-- Supplied records follows --

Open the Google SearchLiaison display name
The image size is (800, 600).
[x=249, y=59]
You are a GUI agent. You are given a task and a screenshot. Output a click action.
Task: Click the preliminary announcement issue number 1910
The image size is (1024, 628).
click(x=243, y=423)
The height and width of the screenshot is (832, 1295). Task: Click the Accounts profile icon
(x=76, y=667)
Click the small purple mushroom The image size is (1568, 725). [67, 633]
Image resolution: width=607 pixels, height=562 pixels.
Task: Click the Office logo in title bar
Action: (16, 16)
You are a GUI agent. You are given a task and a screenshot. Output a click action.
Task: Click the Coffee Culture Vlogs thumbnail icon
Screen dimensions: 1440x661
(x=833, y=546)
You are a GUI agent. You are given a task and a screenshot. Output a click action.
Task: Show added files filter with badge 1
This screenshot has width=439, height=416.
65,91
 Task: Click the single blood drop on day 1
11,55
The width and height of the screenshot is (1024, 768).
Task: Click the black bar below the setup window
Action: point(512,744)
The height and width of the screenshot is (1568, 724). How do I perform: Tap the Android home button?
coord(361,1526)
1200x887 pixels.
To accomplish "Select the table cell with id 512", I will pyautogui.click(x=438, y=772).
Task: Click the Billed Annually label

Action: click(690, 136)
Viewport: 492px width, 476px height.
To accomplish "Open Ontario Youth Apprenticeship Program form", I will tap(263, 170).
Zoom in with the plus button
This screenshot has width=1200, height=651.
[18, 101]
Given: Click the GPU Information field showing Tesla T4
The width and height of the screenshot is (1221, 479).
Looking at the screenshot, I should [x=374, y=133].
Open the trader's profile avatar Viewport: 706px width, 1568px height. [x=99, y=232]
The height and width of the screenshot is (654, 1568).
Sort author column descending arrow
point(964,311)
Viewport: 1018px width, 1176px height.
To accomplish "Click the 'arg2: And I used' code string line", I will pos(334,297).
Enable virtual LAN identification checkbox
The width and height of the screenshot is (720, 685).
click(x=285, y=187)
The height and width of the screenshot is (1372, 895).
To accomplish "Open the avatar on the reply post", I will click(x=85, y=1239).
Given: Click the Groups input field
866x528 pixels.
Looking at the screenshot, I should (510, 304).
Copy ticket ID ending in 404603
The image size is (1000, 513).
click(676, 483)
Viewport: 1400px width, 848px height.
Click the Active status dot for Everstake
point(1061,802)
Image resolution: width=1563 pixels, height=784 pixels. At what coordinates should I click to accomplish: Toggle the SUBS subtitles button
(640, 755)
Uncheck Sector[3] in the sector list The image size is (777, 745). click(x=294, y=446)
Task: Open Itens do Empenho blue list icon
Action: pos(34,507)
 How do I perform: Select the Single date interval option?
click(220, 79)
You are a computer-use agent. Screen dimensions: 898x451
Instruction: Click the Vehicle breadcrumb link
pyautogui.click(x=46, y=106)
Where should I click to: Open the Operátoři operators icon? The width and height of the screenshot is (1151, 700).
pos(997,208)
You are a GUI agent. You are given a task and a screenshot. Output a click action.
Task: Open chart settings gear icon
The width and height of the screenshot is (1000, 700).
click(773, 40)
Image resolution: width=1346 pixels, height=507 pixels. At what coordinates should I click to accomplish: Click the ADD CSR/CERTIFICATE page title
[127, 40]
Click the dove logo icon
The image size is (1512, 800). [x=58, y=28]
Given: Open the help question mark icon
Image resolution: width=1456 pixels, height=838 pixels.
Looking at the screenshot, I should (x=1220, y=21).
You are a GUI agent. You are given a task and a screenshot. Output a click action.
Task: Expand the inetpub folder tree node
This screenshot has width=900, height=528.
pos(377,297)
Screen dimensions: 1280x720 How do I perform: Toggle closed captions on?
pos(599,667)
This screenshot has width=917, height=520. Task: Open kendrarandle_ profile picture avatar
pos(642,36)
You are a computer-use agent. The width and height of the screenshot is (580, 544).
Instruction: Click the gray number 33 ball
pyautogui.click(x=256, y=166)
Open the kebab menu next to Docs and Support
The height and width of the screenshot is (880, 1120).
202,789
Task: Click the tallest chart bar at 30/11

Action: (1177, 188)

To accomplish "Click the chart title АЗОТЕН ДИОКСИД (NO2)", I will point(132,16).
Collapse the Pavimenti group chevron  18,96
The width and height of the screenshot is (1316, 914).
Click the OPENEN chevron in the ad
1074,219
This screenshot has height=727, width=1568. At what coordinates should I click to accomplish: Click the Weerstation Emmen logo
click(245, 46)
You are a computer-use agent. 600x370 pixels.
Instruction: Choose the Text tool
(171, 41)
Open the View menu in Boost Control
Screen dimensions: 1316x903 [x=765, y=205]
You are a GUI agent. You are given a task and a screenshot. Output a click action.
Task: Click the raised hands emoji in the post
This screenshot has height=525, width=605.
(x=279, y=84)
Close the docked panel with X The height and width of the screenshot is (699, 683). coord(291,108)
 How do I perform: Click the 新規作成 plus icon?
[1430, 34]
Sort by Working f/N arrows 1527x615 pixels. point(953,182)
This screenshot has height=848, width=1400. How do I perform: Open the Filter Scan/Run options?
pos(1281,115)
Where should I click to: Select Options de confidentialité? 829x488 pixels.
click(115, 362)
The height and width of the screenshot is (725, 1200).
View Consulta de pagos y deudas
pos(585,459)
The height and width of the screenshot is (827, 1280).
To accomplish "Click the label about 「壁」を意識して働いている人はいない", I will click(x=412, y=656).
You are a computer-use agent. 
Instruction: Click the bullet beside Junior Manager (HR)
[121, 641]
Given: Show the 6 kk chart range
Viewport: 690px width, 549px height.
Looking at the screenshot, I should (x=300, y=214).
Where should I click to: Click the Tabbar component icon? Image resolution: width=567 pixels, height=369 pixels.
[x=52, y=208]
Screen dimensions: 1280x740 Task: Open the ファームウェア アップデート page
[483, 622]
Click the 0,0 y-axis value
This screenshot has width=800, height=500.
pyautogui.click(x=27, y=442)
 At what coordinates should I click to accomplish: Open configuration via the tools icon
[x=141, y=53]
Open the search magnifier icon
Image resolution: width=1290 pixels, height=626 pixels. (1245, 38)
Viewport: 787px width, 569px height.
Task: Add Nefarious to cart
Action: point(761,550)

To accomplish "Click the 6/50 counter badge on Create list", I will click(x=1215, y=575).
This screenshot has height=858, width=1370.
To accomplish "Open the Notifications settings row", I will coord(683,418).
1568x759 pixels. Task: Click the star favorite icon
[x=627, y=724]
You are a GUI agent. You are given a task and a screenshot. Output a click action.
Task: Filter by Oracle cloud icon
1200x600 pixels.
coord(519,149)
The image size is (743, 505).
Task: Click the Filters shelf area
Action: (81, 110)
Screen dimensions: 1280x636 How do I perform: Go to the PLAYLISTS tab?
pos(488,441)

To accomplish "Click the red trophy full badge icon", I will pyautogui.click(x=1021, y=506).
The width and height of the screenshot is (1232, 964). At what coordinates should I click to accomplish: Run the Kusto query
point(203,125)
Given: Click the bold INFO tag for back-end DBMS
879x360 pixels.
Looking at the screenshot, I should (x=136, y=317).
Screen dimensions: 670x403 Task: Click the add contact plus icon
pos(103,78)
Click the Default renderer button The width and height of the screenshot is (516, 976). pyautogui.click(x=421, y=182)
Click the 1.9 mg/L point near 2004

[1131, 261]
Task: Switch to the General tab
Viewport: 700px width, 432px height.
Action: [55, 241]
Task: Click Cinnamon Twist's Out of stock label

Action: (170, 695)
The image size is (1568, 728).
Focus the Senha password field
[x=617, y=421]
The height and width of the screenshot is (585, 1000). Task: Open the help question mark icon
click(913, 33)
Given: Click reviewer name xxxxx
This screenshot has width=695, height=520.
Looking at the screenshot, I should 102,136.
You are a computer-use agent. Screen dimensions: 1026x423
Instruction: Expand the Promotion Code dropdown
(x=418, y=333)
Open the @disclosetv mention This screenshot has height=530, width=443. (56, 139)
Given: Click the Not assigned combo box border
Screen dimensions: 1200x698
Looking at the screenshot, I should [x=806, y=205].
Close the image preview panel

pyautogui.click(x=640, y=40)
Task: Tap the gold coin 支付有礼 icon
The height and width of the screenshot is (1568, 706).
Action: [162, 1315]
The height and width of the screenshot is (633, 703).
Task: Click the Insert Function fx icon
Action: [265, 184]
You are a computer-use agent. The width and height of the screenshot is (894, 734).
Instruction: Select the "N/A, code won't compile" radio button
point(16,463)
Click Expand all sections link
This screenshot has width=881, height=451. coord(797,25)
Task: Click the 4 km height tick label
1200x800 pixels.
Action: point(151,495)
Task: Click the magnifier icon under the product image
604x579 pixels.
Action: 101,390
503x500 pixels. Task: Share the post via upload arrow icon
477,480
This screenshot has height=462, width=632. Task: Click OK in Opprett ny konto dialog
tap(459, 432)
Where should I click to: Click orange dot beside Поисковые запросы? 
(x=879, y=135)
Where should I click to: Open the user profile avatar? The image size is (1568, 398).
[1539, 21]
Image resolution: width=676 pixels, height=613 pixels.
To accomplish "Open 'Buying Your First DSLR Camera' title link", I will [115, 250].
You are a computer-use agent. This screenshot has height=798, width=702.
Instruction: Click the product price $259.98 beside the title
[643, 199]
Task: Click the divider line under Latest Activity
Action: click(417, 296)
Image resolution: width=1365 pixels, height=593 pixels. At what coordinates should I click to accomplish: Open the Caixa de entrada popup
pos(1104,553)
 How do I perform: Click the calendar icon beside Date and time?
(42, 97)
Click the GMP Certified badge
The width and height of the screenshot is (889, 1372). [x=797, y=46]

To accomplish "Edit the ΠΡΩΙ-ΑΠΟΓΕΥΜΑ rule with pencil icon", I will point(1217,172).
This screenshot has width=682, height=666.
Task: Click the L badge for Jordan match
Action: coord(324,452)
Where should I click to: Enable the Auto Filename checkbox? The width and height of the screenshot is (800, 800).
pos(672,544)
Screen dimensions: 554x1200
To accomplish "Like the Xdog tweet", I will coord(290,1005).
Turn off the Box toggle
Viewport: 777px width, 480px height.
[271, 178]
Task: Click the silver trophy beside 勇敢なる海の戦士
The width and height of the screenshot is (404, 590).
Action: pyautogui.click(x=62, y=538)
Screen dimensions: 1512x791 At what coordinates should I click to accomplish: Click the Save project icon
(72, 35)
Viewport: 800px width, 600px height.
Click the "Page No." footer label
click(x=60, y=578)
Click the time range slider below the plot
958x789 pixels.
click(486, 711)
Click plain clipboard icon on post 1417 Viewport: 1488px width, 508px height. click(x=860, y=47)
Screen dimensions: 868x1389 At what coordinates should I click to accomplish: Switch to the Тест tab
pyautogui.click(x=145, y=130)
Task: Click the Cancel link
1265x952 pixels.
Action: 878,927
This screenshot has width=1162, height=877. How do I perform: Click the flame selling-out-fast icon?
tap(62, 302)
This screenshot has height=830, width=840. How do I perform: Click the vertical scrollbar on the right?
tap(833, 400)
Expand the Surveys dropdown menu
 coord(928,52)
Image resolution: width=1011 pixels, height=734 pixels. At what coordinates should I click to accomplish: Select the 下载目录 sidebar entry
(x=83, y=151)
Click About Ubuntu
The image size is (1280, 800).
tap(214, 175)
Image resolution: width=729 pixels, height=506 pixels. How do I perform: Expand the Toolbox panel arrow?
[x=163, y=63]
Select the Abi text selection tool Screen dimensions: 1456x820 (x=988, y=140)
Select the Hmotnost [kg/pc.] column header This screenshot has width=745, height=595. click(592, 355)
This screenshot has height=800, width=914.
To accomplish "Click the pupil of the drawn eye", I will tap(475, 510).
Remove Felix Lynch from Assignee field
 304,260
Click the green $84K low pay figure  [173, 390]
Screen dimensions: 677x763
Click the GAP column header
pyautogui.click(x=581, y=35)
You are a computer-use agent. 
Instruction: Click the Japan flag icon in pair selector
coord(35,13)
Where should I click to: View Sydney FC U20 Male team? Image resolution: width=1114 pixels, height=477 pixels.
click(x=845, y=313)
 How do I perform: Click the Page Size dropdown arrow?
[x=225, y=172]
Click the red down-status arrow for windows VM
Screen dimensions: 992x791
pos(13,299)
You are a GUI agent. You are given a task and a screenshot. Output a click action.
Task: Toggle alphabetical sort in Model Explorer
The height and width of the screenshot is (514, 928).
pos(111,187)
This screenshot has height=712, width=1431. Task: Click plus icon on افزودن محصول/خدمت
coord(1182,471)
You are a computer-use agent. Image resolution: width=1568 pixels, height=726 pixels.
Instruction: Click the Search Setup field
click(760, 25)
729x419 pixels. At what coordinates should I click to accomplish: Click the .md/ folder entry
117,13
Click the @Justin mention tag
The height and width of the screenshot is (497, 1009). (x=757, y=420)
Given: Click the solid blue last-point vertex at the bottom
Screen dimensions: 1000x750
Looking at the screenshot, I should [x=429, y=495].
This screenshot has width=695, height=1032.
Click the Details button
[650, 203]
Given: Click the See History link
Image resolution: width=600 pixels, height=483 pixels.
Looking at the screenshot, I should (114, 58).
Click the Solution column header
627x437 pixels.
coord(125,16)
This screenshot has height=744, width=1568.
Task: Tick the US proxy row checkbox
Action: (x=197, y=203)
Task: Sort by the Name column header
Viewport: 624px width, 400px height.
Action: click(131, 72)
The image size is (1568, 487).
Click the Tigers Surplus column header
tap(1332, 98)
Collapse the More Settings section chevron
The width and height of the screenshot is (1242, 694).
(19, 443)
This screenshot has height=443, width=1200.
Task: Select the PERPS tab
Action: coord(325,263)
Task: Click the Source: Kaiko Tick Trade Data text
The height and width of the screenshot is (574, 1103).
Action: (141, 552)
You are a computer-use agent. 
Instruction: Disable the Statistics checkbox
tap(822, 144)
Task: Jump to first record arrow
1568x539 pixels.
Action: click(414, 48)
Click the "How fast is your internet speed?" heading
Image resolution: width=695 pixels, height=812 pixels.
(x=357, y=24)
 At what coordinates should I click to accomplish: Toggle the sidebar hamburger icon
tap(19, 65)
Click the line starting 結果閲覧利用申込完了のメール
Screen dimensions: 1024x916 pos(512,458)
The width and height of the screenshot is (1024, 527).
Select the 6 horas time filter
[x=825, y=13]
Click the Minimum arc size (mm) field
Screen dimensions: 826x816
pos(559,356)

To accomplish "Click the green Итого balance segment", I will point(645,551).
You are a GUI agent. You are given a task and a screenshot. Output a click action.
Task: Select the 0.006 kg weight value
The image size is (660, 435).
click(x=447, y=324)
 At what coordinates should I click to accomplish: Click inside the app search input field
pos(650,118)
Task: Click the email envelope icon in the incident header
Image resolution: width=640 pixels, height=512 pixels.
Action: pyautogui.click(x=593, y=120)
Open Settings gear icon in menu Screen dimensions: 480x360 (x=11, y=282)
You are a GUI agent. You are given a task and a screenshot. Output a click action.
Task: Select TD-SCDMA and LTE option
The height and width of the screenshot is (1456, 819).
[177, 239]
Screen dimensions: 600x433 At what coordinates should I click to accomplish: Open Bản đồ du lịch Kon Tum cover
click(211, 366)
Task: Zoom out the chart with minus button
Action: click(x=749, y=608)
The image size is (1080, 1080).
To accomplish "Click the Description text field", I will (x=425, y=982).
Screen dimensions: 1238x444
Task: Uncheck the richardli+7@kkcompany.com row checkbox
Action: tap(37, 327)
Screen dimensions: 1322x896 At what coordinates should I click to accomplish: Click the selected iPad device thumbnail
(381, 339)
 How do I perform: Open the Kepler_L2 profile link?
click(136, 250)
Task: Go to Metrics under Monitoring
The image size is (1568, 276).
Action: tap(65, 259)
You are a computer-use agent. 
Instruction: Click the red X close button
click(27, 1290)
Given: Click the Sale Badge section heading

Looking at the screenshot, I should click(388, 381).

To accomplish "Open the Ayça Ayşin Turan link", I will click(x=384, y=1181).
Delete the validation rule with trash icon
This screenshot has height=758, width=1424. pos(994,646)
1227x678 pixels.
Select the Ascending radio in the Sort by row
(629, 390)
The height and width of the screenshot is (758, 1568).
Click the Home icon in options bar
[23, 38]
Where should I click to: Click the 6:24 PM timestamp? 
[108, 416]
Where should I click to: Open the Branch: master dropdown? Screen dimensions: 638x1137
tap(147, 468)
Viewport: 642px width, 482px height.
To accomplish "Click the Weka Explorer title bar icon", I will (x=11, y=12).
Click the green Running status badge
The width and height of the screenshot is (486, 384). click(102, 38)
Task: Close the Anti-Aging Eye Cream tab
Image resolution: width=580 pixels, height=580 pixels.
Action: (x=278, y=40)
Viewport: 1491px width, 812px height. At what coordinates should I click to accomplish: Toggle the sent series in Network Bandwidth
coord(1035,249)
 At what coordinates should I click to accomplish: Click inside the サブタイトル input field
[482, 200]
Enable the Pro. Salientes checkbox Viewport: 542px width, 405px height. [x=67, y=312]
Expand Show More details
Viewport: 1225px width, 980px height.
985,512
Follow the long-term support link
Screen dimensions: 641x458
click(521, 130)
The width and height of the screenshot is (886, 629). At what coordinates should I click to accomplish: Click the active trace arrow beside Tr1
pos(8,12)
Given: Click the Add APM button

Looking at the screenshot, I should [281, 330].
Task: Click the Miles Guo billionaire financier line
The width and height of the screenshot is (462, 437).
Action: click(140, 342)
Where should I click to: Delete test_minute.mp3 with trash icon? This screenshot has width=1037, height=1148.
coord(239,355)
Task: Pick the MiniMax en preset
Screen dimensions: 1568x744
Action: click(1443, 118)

-- Supplied records concluded --

= Task brief =
The answer must be a single number: the count of lines in the entries that include "Explorer".

= Result =
2